*Task statement:* Print the data between the line holding "You are a GUI" and the line holding "[1419, 777]", inclusive, reproducing those lines exactly and leaving the pictures out.

*Exercise input:*
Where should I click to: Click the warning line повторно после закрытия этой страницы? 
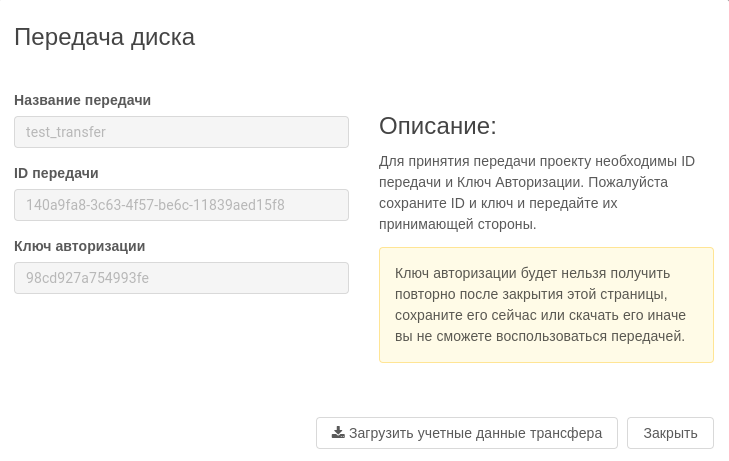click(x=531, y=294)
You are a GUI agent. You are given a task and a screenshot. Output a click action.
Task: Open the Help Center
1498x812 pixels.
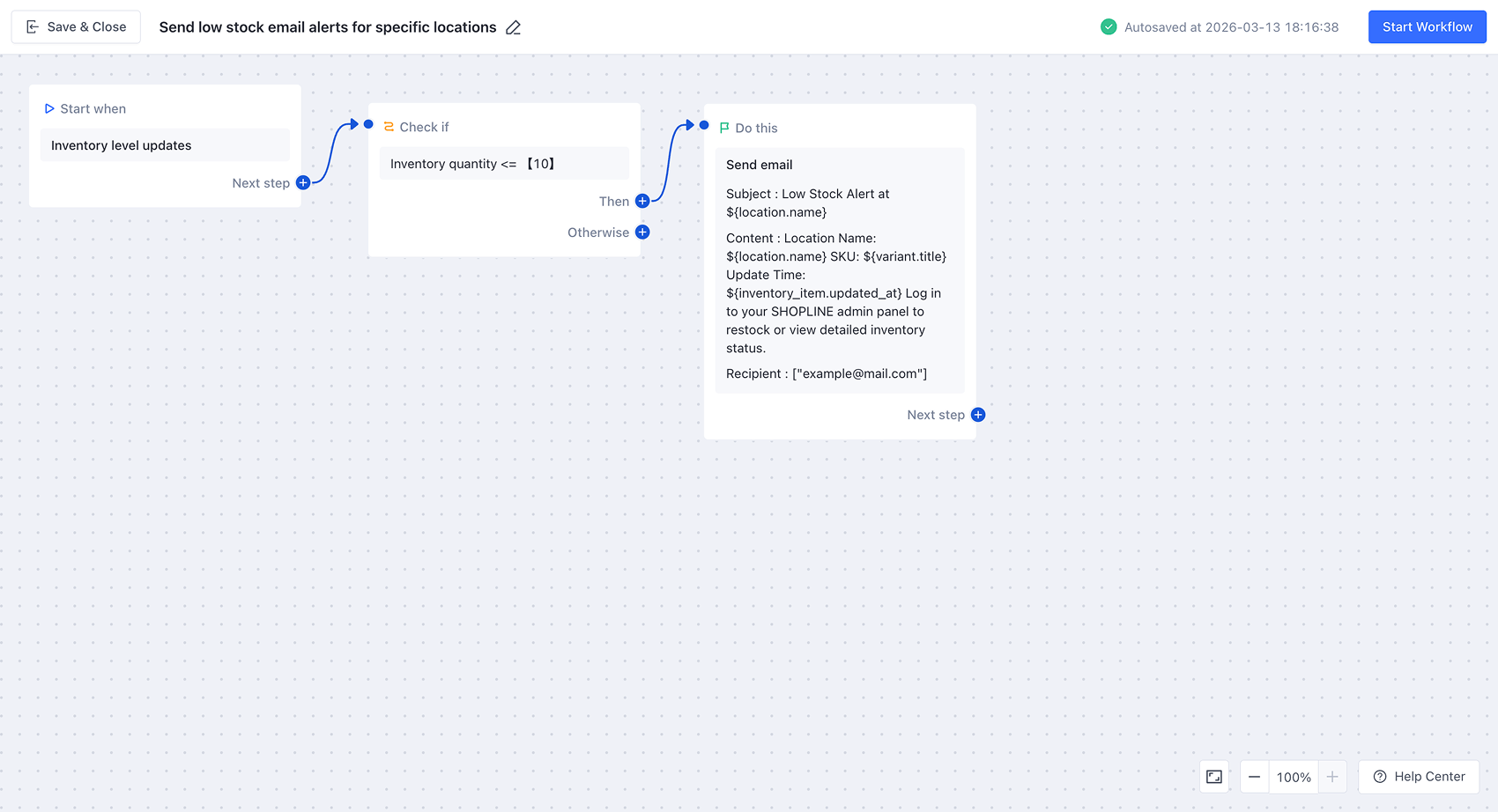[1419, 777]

...

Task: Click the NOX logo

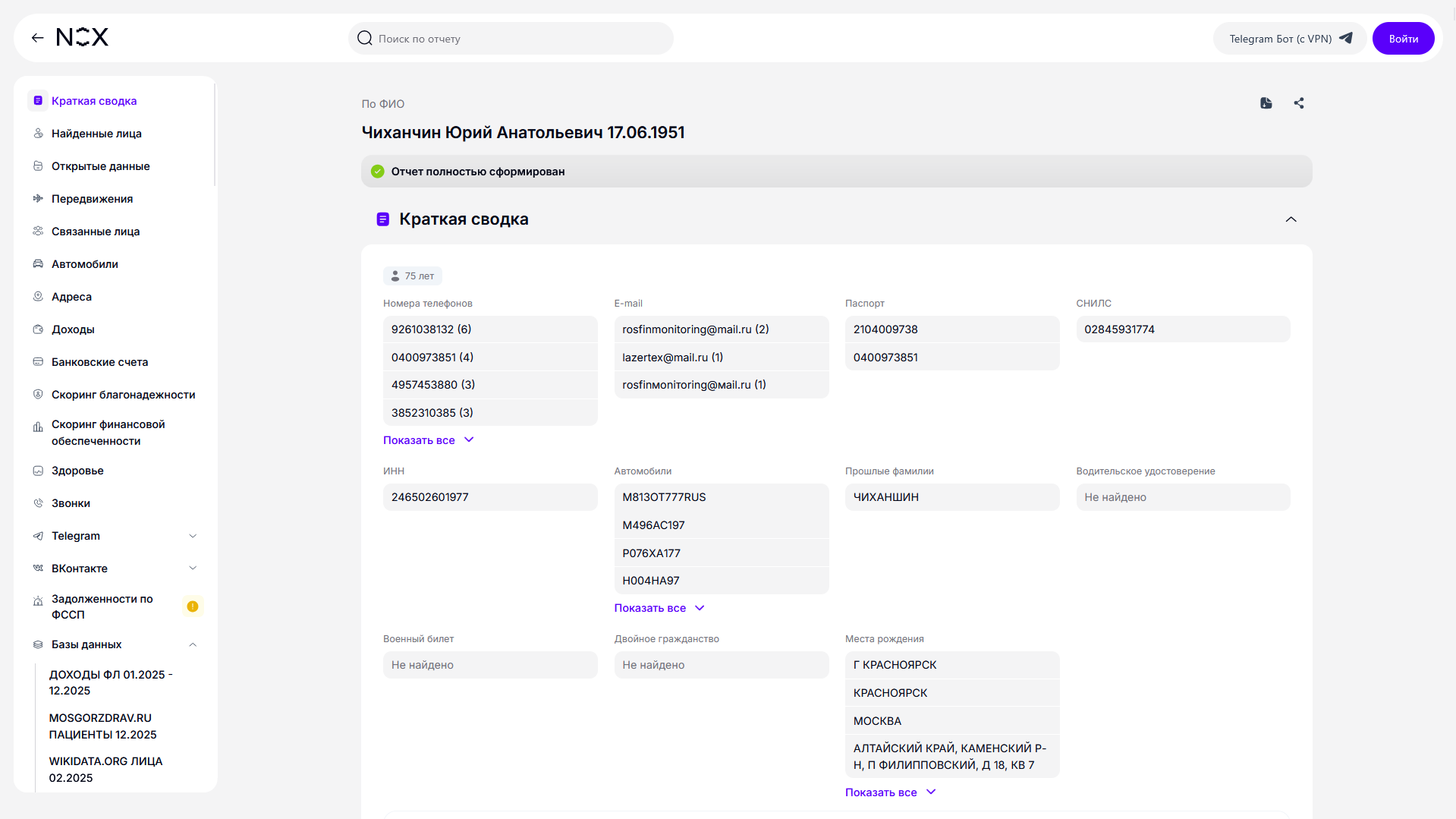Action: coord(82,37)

*Final answer:*
You are a GUI agent. You are given a task and a screenshot. Output a click action.
Task: Open the Help Center
1498x812 pixels.
[1419, 777]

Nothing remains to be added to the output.